Just a day ago, a 60 minute episode revealed that the former Facebook product manager shared the internal documents used by the Wall Street Journal in its recent “Facebook files” report. These stories revealed how Facebook knew that “its platform is full of vulnerabilities that cause harm, which is usually fully understood by only the company.”
“I’ve seen on Facebook again and again that there is a conflict of interest between what’s good for the public and what’s good for Facebook,” whistleblower Francis Hogan said in a 60 minute episode. “Facebook optimizes its own interests again and again, such as making more money.”
Downdetector shows the downtime of other non Facebook platforms, including T-Mobile and Amazon. (latest news: T-Mobile says its users are being affected by the interruption of other third-party applications). But twitter seems to be working well.

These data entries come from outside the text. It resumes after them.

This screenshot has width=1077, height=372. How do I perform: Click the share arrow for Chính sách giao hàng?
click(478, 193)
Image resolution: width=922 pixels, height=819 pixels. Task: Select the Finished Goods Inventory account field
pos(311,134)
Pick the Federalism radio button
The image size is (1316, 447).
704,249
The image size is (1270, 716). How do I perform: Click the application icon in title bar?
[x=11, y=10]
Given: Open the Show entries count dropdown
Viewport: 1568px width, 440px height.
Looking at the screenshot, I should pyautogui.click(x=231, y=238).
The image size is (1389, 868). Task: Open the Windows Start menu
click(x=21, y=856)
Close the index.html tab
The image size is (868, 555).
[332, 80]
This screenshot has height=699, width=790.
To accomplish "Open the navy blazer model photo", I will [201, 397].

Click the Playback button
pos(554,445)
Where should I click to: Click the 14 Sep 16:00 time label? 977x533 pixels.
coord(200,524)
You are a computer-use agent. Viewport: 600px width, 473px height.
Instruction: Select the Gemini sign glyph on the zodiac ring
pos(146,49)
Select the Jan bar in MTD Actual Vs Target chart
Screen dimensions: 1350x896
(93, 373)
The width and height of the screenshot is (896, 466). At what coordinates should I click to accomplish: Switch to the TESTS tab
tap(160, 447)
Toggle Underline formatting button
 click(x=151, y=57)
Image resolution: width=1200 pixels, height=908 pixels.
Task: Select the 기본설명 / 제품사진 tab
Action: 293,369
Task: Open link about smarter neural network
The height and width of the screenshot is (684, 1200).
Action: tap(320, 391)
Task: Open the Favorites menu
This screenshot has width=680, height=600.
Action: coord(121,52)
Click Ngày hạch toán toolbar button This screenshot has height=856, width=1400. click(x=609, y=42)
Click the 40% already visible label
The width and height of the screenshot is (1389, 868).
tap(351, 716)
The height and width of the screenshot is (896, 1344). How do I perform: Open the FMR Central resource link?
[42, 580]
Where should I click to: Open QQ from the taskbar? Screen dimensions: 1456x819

Update, PT: cloudflare posted a blog post at 2:48 p.m. on Monday, “learn how Facebook disappeared from the Internet”, describing this situation as “someone ‘pulled out the cable’ from their data center and disconnected them from the Internet.”
“Today’s events gently remind us that the Internet is a very complex and interdependent system, with millions of systems and protocols working together,” the blog post pointed out. “Trust, standardization and cooperation among entities are at the core of enabling them to play a role in nearly 5 billion active users around the world.”